- Exercise objective: Return every line from the records below with the string "Switch".
- Opening Delimiter -
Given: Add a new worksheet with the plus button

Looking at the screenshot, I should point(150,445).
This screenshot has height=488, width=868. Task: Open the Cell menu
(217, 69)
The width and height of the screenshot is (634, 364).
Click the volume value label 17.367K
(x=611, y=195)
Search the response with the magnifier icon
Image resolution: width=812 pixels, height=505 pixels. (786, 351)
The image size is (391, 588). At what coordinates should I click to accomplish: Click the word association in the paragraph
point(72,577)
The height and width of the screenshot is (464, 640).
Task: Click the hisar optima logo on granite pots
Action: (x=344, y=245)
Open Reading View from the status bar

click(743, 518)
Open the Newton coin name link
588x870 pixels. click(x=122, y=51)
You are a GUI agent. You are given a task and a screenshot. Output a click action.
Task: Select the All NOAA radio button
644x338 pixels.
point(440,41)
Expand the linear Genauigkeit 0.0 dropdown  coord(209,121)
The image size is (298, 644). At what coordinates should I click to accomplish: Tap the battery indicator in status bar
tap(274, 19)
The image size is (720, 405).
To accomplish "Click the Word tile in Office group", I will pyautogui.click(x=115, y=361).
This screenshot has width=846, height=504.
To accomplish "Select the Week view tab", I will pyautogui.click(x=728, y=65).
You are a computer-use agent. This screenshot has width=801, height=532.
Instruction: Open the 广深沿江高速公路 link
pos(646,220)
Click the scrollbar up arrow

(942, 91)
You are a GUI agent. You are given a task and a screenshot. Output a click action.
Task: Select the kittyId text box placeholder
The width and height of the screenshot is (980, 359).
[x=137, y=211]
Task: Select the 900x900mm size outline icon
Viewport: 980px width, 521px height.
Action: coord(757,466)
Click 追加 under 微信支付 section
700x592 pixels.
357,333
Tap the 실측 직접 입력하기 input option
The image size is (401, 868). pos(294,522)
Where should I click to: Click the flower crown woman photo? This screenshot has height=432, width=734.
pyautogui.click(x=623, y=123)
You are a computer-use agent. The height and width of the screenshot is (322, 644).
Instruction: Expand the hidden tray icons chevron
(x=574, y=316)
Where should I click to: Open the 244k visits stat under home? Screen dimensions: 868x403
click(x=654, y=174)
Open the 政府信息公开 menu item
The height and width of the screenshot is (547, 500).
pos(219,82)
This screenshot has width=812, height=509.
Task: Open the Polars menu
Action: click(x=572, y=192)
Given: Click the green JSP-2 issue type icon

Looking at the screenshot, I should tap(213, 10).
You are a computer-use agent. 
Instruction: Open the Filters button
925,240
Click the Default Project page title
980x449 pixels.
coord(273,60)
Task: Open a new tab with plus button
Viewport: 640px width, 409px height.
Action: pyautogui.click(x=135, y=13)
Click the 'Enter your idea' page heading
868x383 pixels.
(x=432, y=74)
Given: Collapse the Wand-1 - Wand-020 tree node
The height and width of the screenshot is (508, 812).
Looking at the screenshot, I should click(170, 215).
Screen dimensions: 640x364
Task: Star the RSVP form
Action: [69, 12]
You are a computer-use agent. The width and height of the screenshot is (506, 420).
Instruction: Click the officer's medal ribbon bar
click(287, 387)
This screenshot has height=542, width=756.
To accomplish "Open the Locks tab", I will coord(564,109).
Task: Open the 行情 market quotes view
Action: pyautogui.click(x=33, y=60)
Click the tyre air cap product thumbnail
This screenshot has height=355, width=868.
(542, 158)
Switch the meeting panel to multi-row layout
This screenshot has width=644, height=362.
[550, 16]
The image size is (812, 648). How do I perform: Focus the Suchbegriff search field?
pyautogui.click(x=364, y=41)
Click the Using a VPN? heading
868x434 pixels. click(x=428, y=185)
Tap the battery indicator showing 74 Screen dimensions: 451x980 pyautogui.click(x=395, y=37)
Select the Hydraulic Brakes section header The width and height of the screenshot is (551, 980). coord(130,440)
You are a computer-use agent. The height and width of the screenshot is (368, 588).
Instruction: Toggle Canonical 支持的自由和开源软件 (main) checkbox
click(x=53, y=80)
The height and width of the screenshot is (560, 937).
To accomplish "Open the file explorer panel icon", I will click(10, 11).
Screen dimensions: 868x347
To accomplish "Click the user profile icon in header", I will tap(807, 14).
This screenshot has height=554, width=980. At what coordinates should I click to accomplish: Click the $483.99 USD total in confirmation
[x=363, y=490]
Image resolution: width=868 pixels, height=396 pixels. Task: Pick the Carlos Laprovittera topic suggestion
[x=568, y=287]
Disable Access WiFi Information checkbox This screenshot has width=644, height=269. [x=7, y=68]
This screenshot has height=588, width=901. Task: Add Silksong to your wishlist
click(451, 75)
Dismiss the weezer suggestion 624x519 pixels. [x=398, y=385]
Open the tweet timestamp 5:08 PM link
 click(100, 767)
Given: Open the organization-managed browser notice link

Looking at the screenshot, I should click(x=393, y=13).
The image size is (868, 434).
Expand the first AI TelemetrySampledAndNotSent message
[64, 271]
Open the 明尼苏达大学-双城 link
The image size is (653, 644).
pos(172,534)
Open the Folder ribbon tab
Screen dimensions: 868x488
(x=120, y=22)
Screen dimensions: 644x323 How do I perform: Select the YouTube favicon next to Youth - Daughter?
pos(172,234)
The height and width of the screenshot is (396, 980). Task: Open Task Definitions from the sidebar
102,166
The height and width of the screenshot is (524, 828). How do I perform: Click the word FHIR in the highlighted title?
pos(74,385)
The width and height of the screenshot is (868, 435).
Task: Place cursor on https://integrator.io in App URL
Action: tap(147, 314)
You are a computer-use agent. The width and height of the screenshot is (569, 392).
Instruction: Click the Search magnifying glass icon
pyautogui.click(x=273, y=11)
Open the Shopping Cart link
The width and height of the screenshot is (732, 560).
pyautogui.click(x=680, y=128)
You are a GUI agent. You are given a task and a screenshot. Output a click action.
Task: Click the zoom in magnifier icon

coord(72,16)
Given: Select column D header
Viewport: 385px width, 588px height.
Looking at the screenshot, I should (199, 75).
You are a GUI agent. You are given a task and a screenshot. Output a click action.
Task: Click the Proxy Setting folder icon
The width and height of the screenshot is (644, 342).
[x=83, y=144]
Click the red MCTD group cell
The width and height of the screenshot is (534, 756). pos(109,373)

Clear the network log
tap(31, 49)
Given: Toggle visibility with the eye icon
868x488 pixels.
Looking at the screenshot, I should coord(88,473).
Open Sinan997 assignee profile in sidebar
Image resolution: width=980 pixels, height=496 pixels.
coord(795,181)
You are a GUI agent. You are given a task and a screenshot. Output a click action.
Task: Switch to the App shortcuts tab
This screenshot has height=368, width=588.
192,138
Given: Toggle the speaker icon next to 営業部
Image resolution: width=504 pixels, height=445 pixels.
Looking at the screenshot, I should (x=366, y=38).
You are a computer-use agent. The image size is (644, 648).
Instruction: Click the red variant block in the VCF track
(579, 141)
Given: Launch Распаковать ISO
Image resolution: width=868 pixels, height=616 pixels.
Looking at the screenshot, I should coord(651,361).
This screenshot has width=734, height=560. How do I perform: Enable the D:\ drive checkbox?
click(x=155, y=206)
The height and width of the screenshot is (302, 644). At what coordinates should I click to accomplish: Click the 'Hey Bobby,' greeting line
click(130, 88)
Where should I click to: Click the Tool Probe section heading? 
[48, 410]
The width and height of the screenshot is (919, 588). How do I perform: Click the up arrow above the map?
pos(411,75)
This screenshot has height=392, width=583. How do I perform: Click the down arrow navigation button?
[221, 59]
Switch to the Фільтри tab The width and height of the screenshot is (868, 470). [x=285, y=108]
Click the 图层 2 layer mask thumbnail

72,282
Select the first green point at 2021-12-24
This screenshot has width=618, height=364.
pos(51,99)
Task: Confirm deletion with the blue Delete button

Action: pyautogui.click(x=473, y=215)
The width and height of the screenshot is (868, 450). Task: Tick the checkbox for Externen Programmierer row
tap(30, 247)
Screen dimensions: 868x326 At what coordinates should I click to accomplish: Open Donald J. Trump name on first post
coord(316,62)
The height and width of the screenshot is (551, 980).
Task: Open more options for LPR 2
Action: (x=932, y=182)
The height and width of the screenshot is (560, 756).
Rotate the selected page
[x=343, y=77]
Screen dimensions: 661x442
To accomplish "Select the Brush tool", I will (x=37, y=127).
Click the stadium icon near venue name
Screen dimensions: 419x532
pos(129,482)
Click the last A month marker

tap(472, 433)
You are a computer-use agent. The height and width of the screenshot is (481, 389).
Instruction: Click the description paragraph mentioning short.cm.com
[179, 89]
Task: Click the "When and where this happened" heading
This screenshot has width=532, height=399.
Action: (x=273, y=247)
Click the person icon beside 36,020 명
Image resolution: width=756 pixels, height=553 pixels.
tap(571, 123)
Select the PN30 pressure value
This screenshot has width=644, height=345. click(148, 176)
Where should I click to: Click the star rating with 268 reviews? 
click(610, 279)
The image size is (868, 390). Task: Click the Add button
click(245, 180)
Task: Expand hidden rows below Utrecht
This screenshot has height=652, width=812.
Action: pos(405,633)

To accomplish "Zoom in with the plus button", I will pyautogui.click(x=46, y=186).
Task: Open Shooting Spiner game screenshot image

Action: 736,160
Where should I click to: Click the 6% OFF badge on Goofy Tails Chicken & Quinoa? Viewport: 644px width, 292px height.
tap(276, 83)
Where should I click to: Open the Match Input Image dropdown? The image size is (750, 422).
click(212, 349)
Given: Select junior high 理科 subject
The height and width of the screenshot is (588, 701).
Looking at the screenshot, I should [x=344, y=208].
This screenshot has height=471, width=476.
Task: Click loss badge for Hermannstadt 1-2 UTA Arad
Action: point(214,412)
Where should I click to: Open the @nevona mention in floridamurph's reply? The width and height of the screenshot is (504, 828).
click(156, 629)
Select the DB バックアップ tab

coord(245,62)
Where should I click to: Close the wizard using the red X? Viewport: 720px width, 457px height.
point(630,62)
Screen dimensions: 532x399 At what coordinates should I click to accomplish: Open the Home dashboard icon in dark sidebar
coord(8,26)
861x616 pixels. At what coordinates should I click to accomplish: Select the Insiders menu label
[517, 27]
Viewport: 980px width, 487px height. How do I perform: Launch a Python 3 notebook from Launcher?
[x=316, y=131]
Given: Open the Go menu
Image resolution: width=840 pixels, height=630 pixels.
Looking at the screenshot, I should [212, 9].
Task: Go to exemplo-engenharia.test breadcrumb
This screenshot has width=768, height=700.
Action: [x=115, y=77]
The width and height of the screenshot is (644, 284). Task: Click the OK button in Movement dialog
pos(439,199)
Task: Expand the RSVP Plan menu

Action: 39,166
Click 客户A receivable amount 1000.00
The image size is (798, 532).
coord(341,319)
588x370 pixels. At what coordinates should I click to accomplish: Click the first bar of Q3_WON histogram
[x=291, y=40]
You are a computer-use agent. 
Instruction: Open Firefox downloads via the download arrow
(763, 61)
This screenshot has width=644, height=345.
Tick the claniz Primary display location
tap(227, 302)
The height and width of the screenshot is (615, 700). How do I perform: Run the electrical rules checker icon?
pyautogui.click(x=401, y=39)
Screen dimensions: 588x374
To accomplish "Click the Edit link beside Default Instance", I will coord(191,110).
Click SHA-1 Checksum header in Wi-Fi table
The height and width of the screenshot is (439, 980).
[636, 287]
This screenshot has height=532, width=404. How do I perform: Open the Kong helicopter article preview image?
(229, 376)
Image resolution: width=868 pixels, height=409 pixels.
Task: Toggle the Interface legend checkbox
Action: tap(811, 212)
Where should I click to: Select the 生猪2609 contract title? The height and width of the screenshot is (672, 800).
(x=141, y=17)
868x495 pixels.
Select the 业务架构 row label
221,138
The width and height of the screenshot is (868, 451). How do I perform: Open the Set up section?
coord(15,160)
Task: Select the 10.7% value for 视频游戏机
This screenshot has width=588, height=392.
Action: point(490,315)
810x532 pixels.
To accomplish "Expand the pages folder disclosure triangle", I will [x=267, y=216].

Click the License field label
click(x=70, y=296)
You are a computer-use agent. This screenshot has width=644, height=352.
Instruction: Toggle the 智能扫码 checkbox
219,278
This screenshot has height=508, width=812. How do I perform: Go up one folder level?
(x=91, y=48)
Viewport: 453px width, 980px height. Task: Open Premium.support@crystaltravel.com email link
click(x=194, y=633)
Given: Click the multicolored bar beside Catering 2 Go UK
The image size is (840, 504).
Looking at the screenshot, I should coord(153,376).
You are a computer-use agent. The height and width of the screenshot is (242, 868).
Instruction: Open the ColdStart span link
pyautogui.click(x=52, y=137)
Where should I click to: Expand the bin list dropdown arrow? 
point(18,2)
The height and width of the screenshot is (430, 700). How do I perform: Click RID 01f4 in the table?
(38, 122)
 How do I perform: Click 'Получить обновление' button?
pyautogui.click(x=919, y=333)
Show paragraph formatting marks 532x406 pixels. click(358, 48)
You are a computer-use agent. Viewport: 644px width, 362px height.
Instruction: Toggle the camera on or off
- Closing Delimiter -
- Response:
Switch the meeting panel to multi-row layout
Task: Switch to the App shortcuts tab
Switch to the Фільтри tab The width and height of the screenshot is (868, 470). [x=285, y=108]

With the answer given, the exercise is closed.